Four old men who have given an aggregate of 150 years to teaching in Wake Forest College, to living life and observing it philosophically, have just wound the rather rabid Biblical Recorder's ball of yarn with a neatness which puts the religious journal in the corner with a paper cap on its head. With a vehemence amounting almost to malediction, The Recorder had taken the Wake Forest trustees to task for permitting supervised dances on the campus, warning them to
... be sure the Baptists of North Carolina, and we believe the God in Heaven, will hold you accountable.
Dr. W. C. Cullum, of the department of religion, who has given instruction to a majority of Baptist ministers in the state, thought that until homes, churches and schools fostered a deeper spiritual life, dancing was a mere side issue. Dr. J. W. Lynch, his associate, saw only one question, inasmuch as there would be dancing: whether it was to be in better or worse surroundings. Dr. J. H. Gorrell, pastor and teacher, observed sedately that since dancing was increasing by leaps and bounds that the leaping should be within the bounds.
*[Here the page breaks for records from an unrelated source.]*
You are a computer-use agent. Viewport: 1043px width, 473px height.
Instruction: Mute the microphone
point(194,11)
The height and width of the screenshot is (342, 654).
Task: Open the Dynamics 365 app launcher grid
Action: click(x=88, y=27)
But it was Dr. Needham Y. Gulley, 81-year-old dean emeritus of the law school, who applied the coups de gras of humorous common sense to the argument:
"Men and women have been seeking association with one another for a long time. It seems that Adam did not have association when he was first placed in the Garden of Eden, and it takes very little of the record to narrate what he did until he met Eve. She may have gotten him into a lot of trouble, but we are all bound to admit that his progress was no longer stationary. Heretofore dances have been held in neighboring towns or elsewhere with no supervision or control. ...I think the Trustees have acted wisely."
All of which, as we see it, is a family fight among the Baptists. But, lawsamercy! hasn't that Gulley fellow got a nifty left!